§ Records for this task:
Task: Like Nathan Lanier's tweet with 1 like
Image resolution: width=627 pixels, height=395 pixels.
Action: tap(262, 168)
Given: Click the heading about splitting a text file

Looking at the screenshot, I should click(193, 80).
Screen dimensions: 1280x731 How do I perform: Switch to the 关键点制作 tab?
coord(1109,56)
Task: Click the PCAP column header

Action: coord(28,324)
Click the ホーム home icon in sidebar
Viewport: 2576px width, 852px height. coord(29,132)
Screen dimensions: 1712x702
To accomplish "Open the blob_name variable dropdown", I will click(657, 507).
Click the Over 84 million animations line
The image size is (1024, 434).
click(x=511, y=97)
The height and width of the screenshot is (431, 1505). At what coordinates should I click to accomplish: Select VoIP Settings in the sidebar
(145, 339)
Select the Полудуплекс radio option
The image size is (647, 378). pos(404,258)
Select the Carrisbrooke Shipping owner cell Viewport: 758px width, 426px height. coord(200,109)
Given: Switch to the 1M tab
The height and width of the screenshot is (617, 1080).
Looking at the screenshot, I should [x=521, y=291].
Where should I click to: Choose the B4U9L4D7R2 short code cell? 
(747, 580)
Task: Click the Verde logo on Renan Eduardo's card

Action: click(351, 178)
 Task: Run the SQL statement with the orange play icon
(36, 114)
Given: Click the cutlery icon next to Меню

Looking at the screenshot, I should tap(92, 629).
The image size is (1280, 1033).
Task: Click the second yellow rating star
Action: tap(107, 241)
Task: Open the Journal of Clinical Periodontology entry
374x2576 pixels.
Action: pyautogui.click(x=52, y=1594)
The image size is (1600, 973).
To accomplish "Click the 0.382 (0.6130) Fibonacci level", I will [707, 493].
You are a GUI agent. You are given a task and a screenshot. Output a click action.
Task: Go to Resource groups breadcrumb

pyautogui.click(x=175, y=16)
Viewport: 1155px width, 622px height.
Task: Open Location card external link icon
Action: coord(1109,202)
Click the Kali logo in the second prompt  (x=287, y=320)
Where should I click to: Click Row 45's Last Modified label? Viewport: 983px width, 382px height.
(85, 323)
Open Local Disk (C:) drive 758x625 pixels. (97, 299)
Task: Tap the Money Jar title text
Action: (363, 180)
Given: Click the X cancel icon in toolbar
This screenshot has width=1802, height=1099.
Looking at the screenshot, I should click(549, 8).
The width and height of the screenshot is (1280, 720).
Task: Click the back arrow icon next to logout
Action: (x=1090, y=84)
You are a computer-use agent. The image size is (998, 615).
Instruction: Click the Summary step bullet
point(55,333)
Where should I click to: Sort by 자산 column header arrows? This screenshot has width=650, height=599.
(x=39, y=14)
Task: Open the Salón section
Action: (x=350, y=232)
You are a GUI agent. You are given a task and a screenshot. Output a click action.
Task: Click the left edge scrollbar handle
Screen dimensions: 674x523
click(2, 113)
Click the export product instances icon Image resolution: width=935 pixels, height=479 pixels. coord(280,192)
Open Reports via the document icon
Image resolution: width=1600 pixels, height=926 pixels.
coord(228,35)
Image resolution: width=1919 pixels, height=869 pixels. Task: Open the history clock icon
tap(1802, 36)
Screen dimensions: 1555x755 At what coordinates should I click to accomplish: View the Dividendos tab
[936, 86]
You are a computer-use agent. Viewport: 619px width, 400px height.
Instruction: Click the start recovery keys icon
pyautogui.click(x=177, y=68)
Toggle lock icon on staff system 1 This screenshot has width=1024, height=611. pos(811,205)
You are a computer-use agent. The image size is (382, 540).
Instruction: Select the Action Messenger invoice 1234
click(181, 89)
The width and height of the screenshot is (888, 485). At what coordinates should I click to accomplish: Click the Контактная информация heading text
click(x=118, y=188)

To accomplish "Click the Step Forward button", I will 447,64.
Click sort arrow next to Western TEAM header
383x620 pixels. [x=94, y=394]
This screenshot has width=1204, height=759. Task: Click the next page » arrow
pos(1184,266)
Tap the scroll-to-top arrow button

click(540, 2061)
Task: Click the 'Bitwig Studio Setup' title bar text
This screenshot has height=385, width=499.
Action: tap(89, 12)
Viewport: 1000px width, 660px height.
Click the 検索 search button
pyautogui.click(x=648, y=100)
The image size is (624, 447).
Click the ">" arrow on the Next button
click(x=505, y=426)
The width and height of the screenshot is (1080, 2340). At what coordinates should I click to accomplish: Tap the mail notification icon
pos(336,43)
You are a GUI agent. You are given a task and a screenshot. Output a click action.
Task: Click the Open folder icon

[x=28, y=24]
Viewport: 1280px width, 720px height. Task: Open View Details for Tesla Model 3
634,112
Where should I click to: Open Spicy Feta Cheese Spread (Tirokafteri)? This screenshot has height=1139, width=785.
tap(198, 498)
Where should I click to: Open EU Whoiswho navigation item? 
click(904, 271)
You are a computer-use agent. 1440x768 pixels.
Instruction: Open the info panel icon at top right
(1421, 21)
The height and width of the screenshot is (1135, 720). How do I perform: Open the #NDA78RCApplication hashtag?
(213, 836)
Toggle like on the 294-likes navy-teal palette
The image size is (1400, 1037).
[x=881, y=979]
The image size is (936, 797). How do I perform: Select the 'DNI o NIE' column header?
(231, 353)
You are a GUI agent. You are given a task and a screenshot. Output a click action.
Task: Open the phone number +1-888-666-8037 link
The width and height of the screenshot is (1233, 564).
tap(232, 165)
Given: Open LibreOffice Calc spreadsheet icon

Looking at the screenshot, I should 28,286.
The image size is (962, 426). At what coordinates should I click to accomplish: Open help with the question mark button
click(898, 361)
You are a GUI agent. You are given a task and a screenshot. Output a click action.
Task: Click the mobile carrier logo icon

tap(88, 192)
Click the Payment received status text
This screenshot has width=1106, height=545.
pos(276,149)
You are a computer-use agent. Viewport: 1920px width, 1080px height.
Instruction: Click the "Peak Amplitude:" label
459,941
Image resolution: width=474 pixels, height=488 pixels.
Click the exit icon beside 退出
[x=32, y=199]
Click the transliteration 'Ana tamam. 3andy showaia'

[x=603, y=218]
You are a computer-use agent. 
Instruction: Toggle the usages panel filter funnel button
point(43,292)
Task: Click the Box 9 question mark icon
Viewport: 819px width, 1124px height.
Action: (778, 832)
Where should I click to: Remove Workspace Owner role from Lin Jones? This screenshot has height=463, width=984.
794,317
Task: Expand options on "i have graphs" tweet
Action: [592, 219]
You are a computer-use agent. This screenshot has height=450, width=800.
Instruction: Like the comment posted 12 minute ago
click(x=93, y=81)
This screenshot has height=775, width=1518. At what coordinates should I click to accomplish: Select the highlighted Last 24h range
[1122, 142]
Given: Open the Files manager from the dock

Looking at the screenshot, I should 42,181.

§ Exercise aim:
Output the full listing above without altering a single word.

§ Response to the task:
Task: Like Nathan Lanier's tweet with 1 like
Image resolution: width=627 pixels, height=395 pixels.
Action: tap(262, 168)
Given: Click the heading about splitting a text file

Looking at the screenshot, I should click(193, 80).
Screen dimensions: 1280x731 How do I perform: Switch to the 关键点制作 tab?
coord(1109,56)
Task: Click the PCAP column header

Action: coord(28,324)
Click the ホーム home icon in sidebar
Viewport: 2576px width, 852px height. coord(29,132)
Screen dimensions: 1712x702
To accomplish "Open the blob_name variable dropdown", I will click(657, 507).
Click the Over 84 million animations line
The image size is (1024, 434).
click(x=511, y=97)
The height and width of the screenshot is (431, 1505). At what coordinates should I click to accomplish: Select VoIP Settings in the sidebar
(145, 339)
Select the Полудуплекс radio option
The image size is (647, 378). pos(404,258)
Select the Carrisbrooke Shipping owner cell Viewport: 758px width, 426px height. coord(200,109)
Given: Switch to the 1M tab
The height and width of the screenshot is (617, 1080).
Looking at the screenshot, I should [x=521, y=291].
Where should I click to: Choose the B4U9L4D7R2 short code cell? 
(747, 580)
Task: Click the Verde logo on Renan Eduardo's card

Action: click(351, 178)
 Task: Run the SQL statement with the orange play icon
(36, 114)
Given: Click the cutlery icon next to Меню

Looking at the screenshot, I should tap(92, 629).
The image size is (1280, 1033).
Task: Click the second yellow rating star
Action: tap(107, 241)
Task: Open the Journal of Clinical Periodontology entry
374x2576 pixels.
Action: pyautogui.click(x=52, y=1594)
The image size is (1600, 973).
To accomplish "Click the 0.382 (0.6130) Fibonacci level", I will [707, 493].
You are a GUI agent. You are given a task and a screenshot. Output a click action.
Task: Go to Resource groups breadcrumb

pyautogui.click(x=175, y=16)
Viewport: 1155px width, 622px height.
Task: Open Location card external link icon
Action: coord(1109,202)
Click the Kali logo in the second prompt  (x=287, y=320)
Where should I click to: Click Row 45's Last Modified label? Viewport: 983px width, 382px height.
(85, 323)
Open Local Disk (C:) drive 758x625 pixels. (97, 299)
Task: Tap the Money Jar title text
Action: (363, 180)
Given: Click the X cancel icon in toolbar
This screenshot has width=1802, height=1099.
Looking at the screenshot, I should click(549, 8).
The width and height of the screenshot is (1280, 720).
Task: Click the back arrow icon next to logout
Action: (x=1090, y=84)
You are a computer-use agent. The image size is (998, 615).
Instruction: Click the Summary step bullet
point(55,333)
Where should I click to: Sort by 자산 column header arrows? This screenshot has width=650, height=599.
(x=39, y=14)
Task: Open the Salón section
Action: (x=350, y=232)
You are a GUI agent. You are given a task and a screenshot. Output a click action.
Task: Click the left edge scrollbar handle
Screen dimensions: 674x523
click(2, 113)
Click the export product instances icon Image resolution: width=935 pixels, height=479 pixels. coord(280,192)
Open Reports via the document icon
Image resolution: width=1600 pixels, height=926 pixels.
coord(228,35)
Image resolution: width=1919 pixels, height=869 pixels. Task: Open the history clock icon
tap(1802, 36)
Screen dimensions: 1555x755 At what coordinates should I click to accomplish: View the Dividendos tab
[936, 86]
You are a computer-use agent. Viewport: 619px width, 400px height.
Instruction: Click the start recovery keys icon
pyautogui.click(x=177, y=68)
Toggle lock icon on staff system 1 This screenshot has width=1024, height=611. pos(811,205)
You are a computer-use agent. The image size is (382, 540).
Instruction: Select the Action Messenger invoice 1234
click(181, 89)
The width and height of the screenshot is (888, 485). At what coordinates should I click to accomplish: Click the Контактная информация heading text
click(x=118, y=188)

To accomplish "Click the Step Forward button", I will 447,64.
Click sort arrow next to Western TEAM header
383x620 pixels. [x=94, y=394]
This screenshot has width=1204, height=759. Task: Click the next page » arrow
pos(1184,266)
Tap the scroll-to-top arrow button

click(540, 2061)
Task: Click the 'Bitwig Studio Setup' title bar text
This screenshot has height=385, width=499.
Action: tap(89, 12)
Viewport: 1000px width, 660px height.
Click the 検索 search button
pyautogui.click(x=648, y=100)
The image size is (624, 447).
Click the ">" arrow on the Next button
click(x=505, y=426)
The width and height of the screenshot is (1080, 2340). At what coordinates should I click to accomplish: Tap the mail notification icon
pos(336,43)
You are a GUI agent. You are given a task and a screenshot. Output a click action.
Task: Click the Open folder icon

[x=28, y=24]
Viewport: 1280px width, 720px height. Task: Open View Details for Tesla Model 3
634,112
Where should I click to: Open Spicy Feta Cheese Spread (Tirokafteri)? This screenshot has height=1139, width=785.
tap(198, 498)
Where should I click to: Open EU Whoiswho navigation item? 
click(904, 271)
You are a computer-use agent. 1440x768 pixels.
Instruction: Open the info panel icon at top right
(1421, 21)
The height and width of the screenshot is (1135, 720). How do I perform: Open the #NDA78RCApplication hashtag?
(213, 836)
Toggle like on the 294-likes navy-teal palette
The image size is (1400, 1037).
[x=881, y=979]
The image size is (936, 797). How do I perform: Select the 'DNI o NIE' column header?
(231, 353)
You are a GUI agent. You are given a task and a screenshot. Output a click action.
Task: Open the phone number +1-888-666-8037 link
The width and height of the screenshot is (1233, 564).
tap(232, 165)
Given: Open LibreOffice Calc spreadsheet icon

Looking at the screenshot, I should 28,286.
The image size is (962, 426). At what coordinates should I click to accomplish: Open help with the question mark button
click(898, 361)
You are a GUI agent. You are given a task and a screenshot. Output a click action.
Task: Click the mobile carrier logo icon

tap(88, 192)
Click the Payment received status text
This screenshot has width=1106, height=545.
pos(276,149)
You are a computer-use agent. Viewport: 1920px width, 1080px height.
Instruction: Click the "Peak Amplitude:" label
459,941
Image resolution: width=474 pixels, height=488 pixels.
Click the exit icon beside 退出
[x=32, y=199]
Click the transliteration 'Ana tamam. 3andy showaia'

[x=603, y=218]
You are a computer-use agent. 
Instruction: Toggle the usages panel filter funnel button
point(43,292)
Task: Click the Box 9 question mark icon
Viewport: 819px width, 1124px height.
Action: (778, 832)
Where should I click to: Remove Workspace Owner role from Lin Jones? This screenshot has height=463, width=984.
794,317
Task: Expand options on "i have graphs" tweet
Action: [592, 219]
You are a computer-use agent. This screenshot has height=450, width=800.
Instruction: Like the comment posted 12 minute ago
click(x=93, y=81)
This screenshot has height=775, width=1518. At what coordinates should I click to accomplish: Select the highlighted Last 24h range
[1122, 142]
Given: Open the Files manager from the dock

Looking at the screenshot, I should 42,181.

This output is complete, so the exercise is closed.